Correlations between regional fractional anisotropy (FA) in diverse brain areas (Y axis) and performance in cognitive tests (X-axis). Red dots are early-stage schizophrenia patients (n = 58); blue is age- and sex-paired healthy controls. The shadow represents the 95% interval for the linear fitting (line). Significant correlations between FA and cognition were found in the schizophrenia group, but not in controls (Faria et al., 2019).

FIGURE 5

Significant differences in fractional anisotropy (FA) between a group of early-stage schizophrenia patients (n = 58; orange dots in the box-plots) and age- and sex-paired healthy controls (blue dots in the box-plots) (Faria et al., 2021).

FIGURE 6

Magnetic resonance (MR) spectra recorded at 7T in the centrum semiovale (CSO) white matter and anterior cingulate cortex (anterior cingulate cortex) using the STEAM pulse sequence and VAPOR water suppression in a xx-year-old subject with schizophrenia.
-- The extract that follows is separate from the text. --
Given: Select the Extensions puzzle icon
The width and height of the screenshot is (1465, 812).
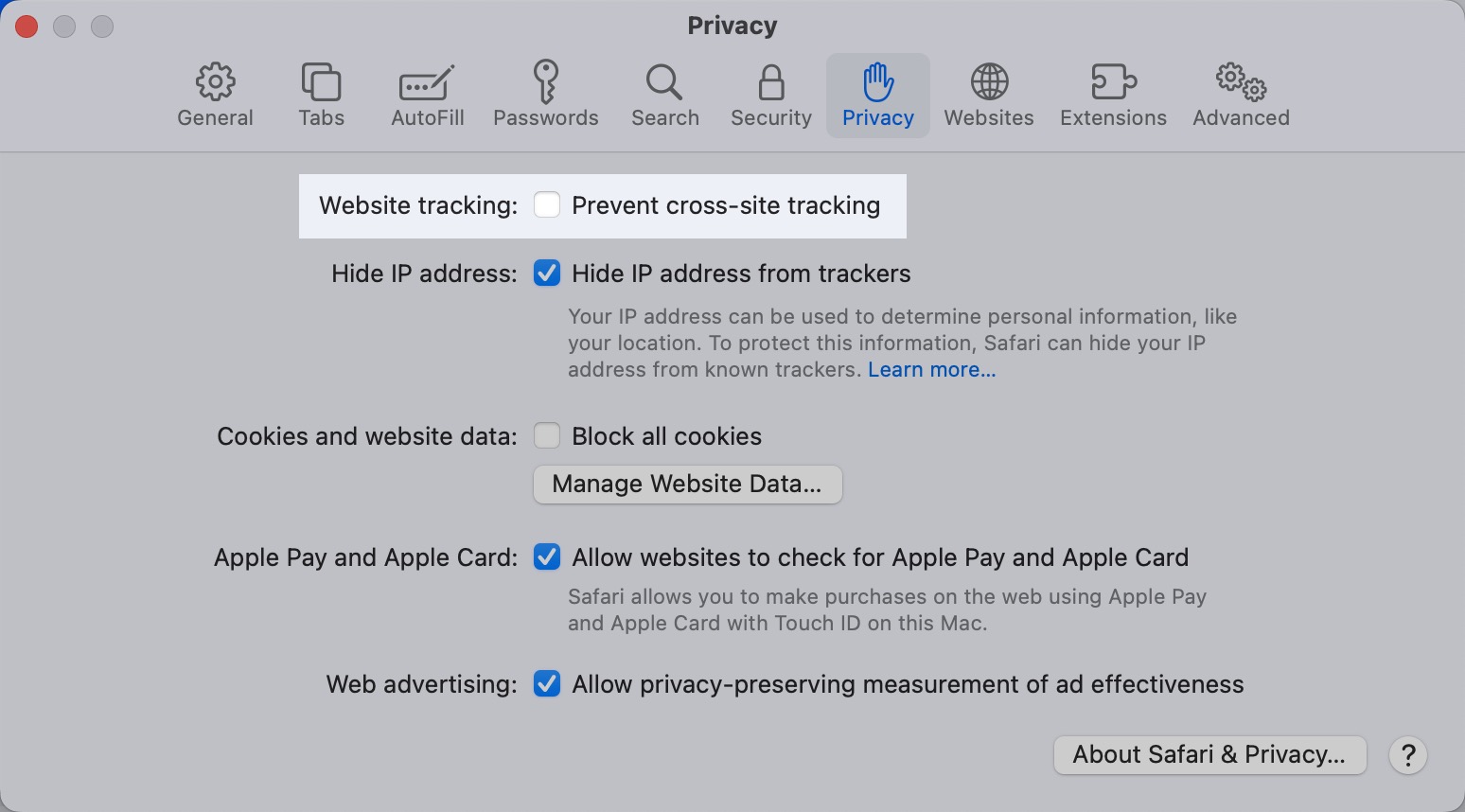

Voxel locations and sizes are indicated overlaid on T1-weighted MR images. In the spectra, peaks are detected from lactate (Lac), lipid (Lip), N-acetyl aspartate (N-acetylaspartate), N-acetyl aspartylglutamate (N-acetylaspartateG, predominantly in white matter), glutamate (Glu), glutamine (Gln), glutathione (GSH), total creatine (tCr), total choline (tCho), myo-inositol (mI), and a combined glutamate and glutamine peak (Glx). While these spectra are virtually indistinguishable from those observed in healthy control subjects, quantitative analysis and studies in sufficient numbers of subjects reveal a number of statistically significant differences between patients and controls.

FIGURE 7

The cross-sectional study (left) observed reduced anterior cingulate cortex glutathione (GSH) levels and hippocampus volumes in non-responders; however, the longitudinal study data (right) found that anterior cingulate cortex GSH and hippocampus volume are stable over time in patients; these results imply that anterior cingulate cortex GSH and hippocampus volume may be trait markers for non-responders. Studying data from multimodal longitudinal cohorts may be a promising approach in the future to identify biomarkers for schizophrenia or a subset of schizophrenia patients. This figure shows anterior cingulate cortex GSH levels and the HP volume as potential biomarkers for TR to antipsychotics (Zhao et al., 2019; Picó-Pérez et al., 2022). Future studies are expected to identify additional biomarkers for TR and a combination of multimodal biomarkers that may be useful for the early diagnosis of TR in the clinic.